---- Text

EIPR launches study: “Before and after Covid…The Plight of Egyptian Physicians”
Press Release
The Egyptian Initiative for Personal Rights (EIPR) issued a policy paper entitled “Before and after Covid… the plight of Egyptian doctors”, which reviews the problems faced by physicians in particular and medical teams in general in Egypt, and provides recommendations to improve the conditions of physicians in a way that helps maintain medical service providers inside the country, and increase their numbers, in conditions that guarantee their rights and guarantee Egyptians’ the right to health.
This paper is issued more than a year and a half after the start of the Covid pandemic, which has put physicians and health teams on the front line. Egypt lost during this period nearly 600 of physicians, while performing their duty, at the time in which the number of working physicians in the country has been already declining and not fulfilling the needs of the health sector, as a result of their inappropriate working conditions, as the paper explains.

--------

What to produce: Write the next part of the press release on the plight of Egyptian physicians, starting right after its final sentence. The items that come next have nothing to do with the press release.

---- Source information

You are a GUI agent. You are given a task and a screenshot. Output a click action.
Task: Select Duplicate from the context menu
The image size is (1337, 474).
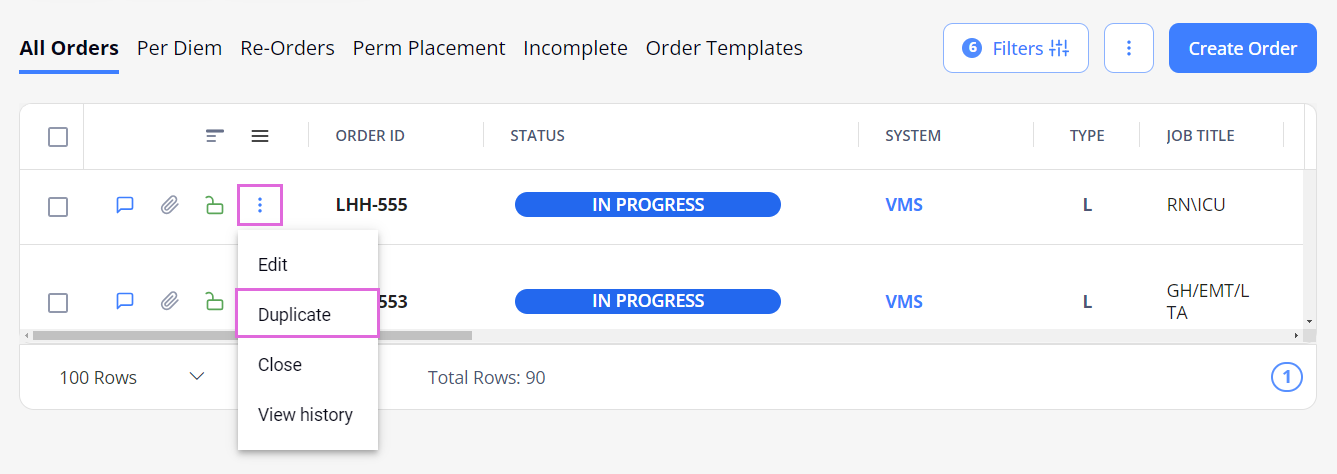pos(308,314)
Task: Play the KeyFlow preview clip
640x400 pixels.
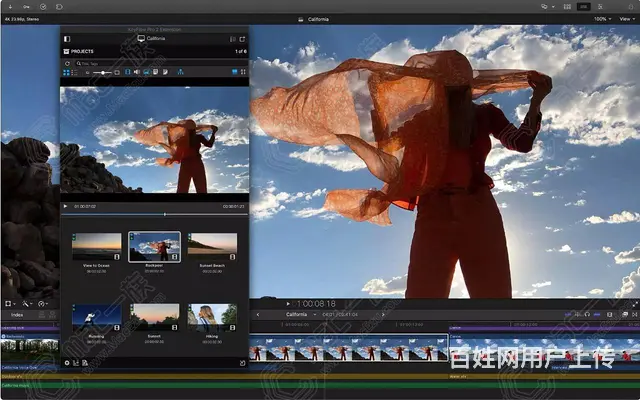Action: pos(66,207)
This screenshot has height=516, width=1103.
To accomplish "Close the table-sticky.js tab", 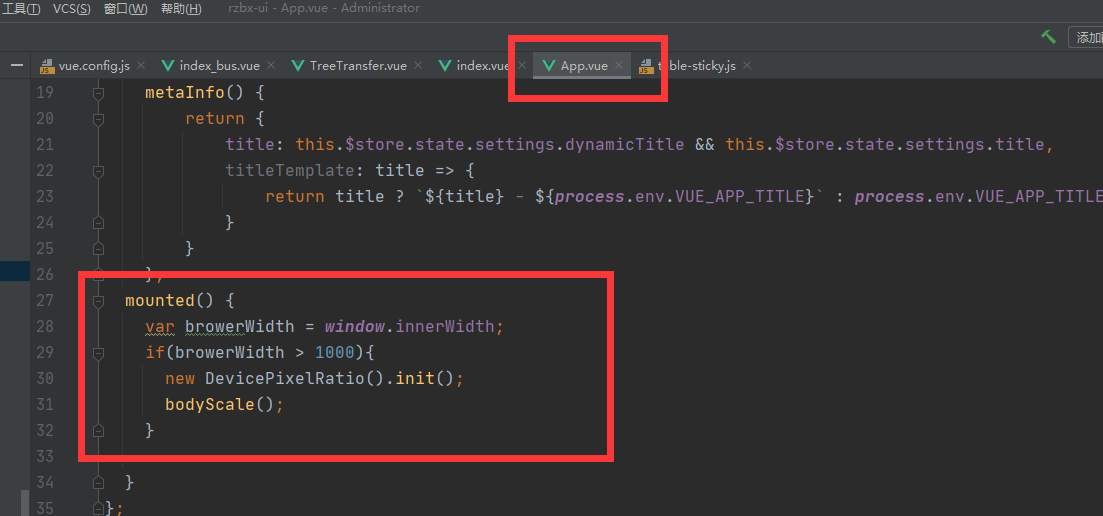I will coord(747,66).
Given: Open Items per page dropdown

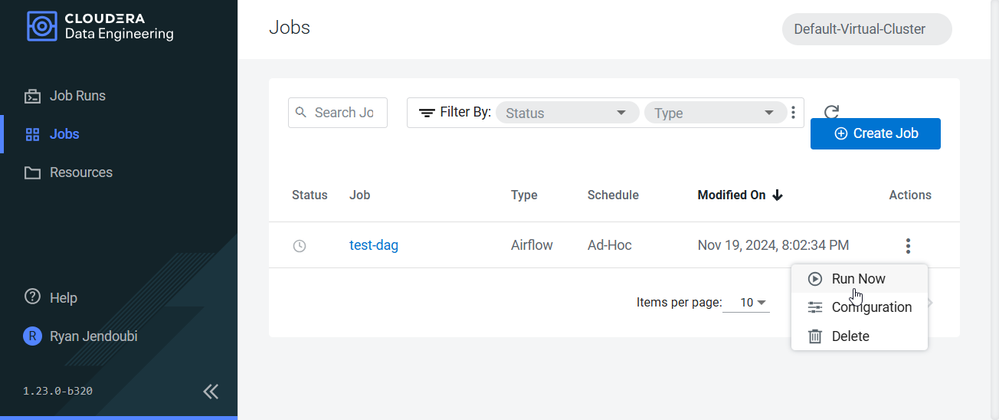Looking at the screenshot, I should pyautogui.click(x=754, y=303).
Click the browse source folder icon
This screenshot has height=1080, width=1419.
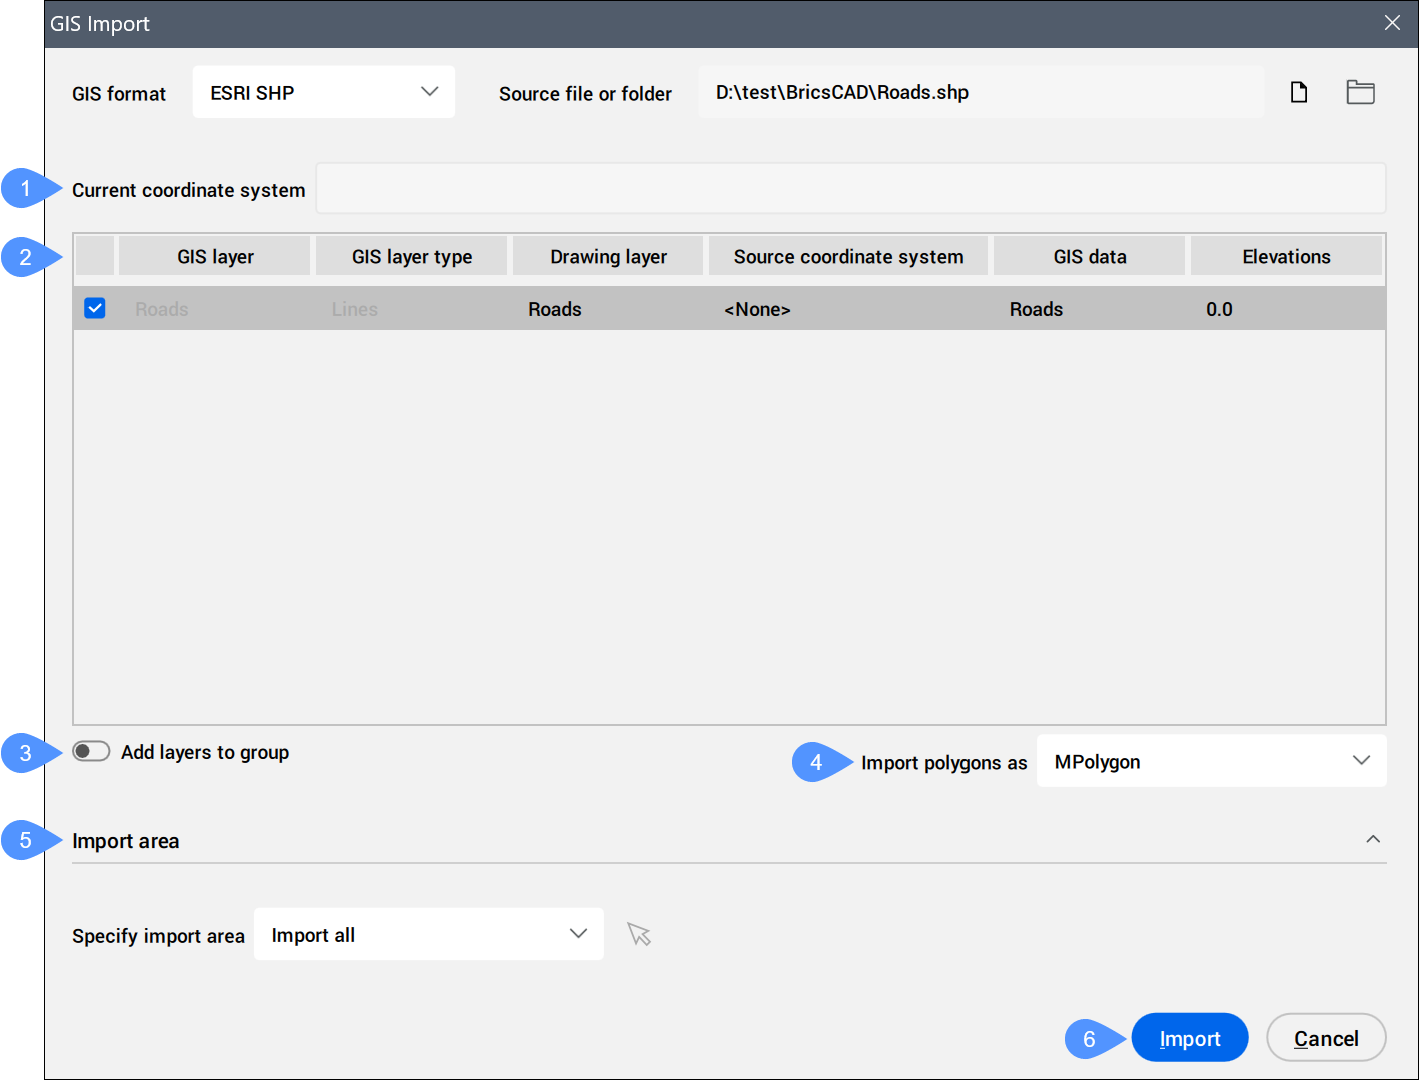click(x=1360, y=93)
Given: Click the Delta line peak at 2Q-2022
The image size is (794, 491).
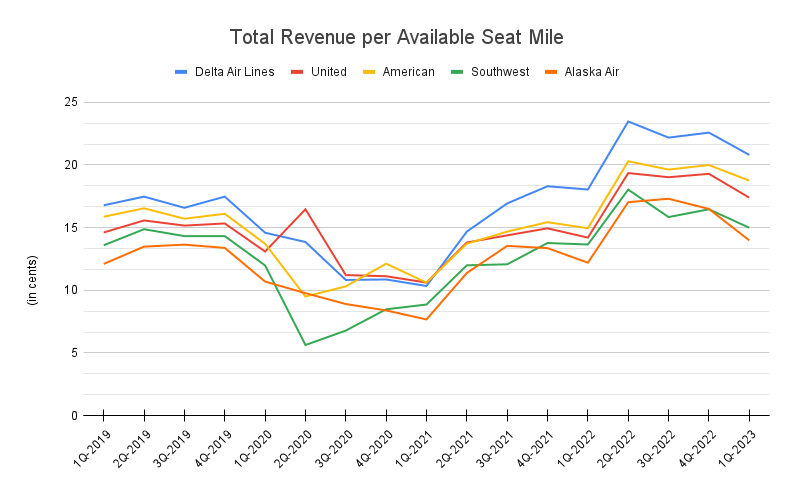Looking at the screenshot, I should (628, 121).
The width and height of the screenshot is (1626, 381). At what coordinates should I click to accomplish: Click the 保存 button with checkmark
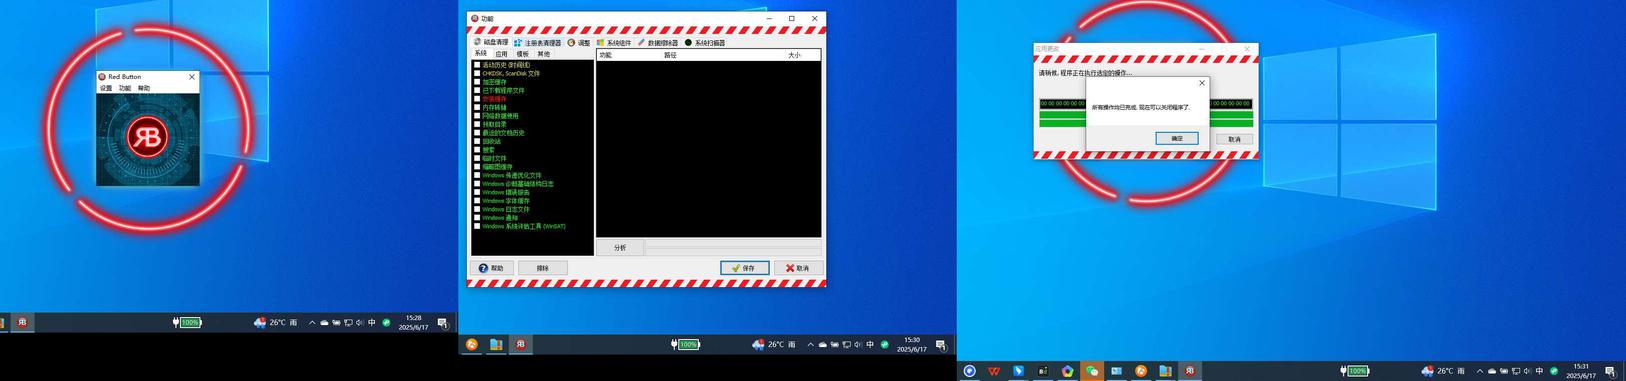pyautogui.click(x=744, y=268)
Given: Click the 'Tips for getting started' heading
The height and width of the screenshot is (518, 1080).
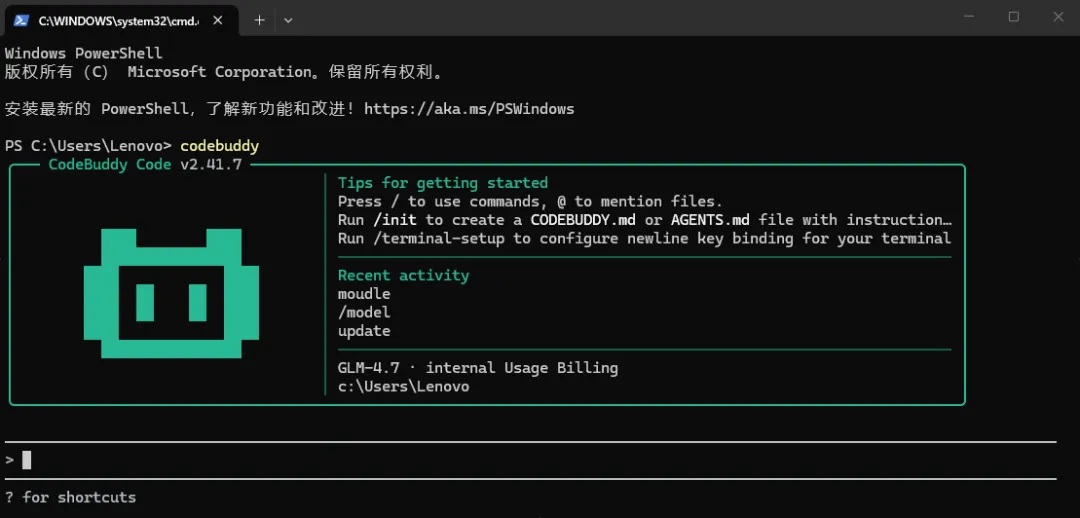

--------

Response to this task:
The paper focuses on physicians, given that data on them, although limited, is more available compared to other members of the medical teams.
The working conditions of Egyptian physicians have long been in need of radical interventions, and a call has been made for a systematic and participatory intervention to introduce much needed developments in the health system. The current crisis revealed the effects of the delay in those discussions and interventions, at a time when Egypt was taking its first steps towards implementing comprehensive health insurance as well as suffering the exposure to a serious global epidemic.
The paper, launched by EIPR, addresses the difficulties facing Egyptian health workers, which make keeping them inside the country a difficult issue. The COVID-19 pandemic represents an opportunity to rethink the Egyptian health system, which requires a clearer picture of the situation of physicians. Why is there a need for more doctors in Egypt, despite the increase in the number of graduates every year? What does this tell us about the environment in which they work? How can this be improved? What does the new health insurance system offer? What are the roles of other stakeholders?
EIPR had held a digital symposium on June 28, entitled "Before and after Covid... the plight of Egyptian physicians ", to discuss the issue, in the presence of Dr. Freddy Al-Bayadi, Member of Parliament, Dr. Osama Abdel Hai, Secretary General of the Medical Syndicate, and Dr. Alaa Ghannam, director of the Right to Health Program at EIPR.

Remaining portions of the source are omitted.